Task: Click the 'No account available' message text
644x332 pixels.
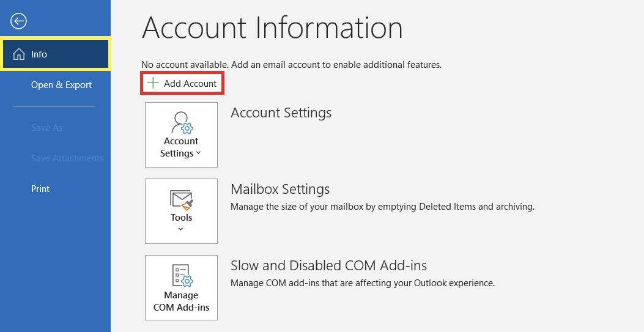Action: pos(291,64)
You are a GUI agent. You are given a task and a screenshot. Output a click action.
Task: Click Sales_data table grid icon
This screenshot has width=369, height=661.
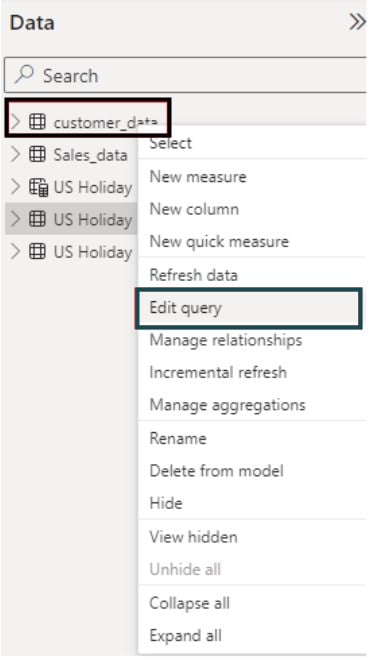(x=37, y=154)
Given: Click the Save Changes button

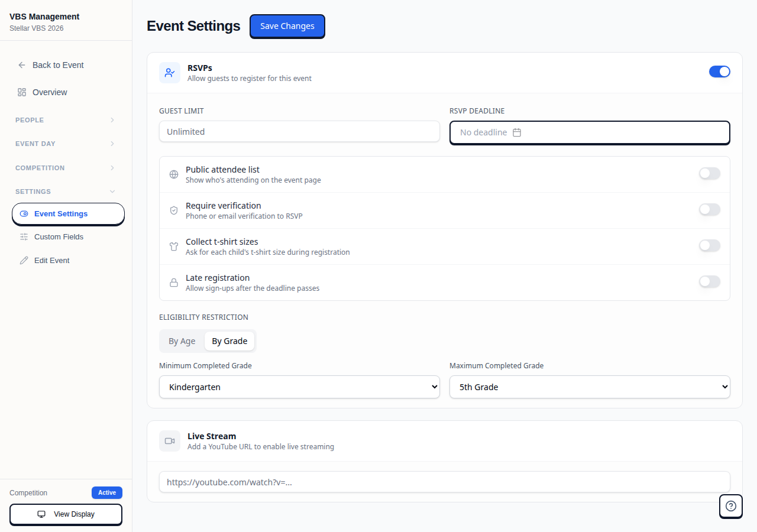Looking at the screenshot, I should (287, 26).
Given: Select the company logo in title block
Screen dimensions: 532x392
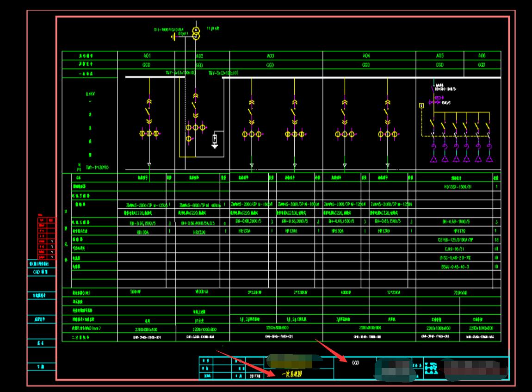Looking at the screenshot, I should pos(431,368).
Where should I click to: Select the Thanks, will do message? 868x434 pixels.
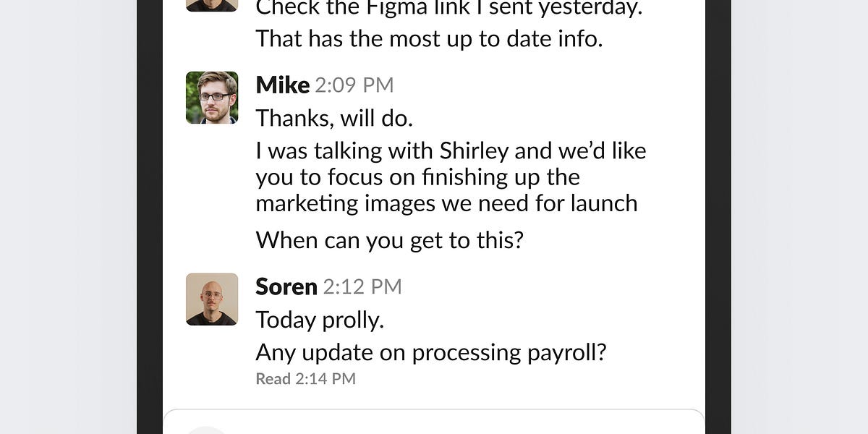(334, 117)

========================================

Exact reproduction is required for the lines from the one containing "Task: Click Sales_data table grid icon" through the end of the material, and for those lines only, without pictures.

Task: Click Sales_data table grid icon
This screenshot has width=369, height=661.
(x=37, y=154)
Given: Click the Save Changes button

Looking at the screenshot, I should (287, 26).
Given: Select the company logo in title block
Screen dimensions: 532x392
Looking at the screenshot, I should pos(431,368).
Where should I click to: Select the Thanks, will do message? 868x434 pixels.
(334, 117)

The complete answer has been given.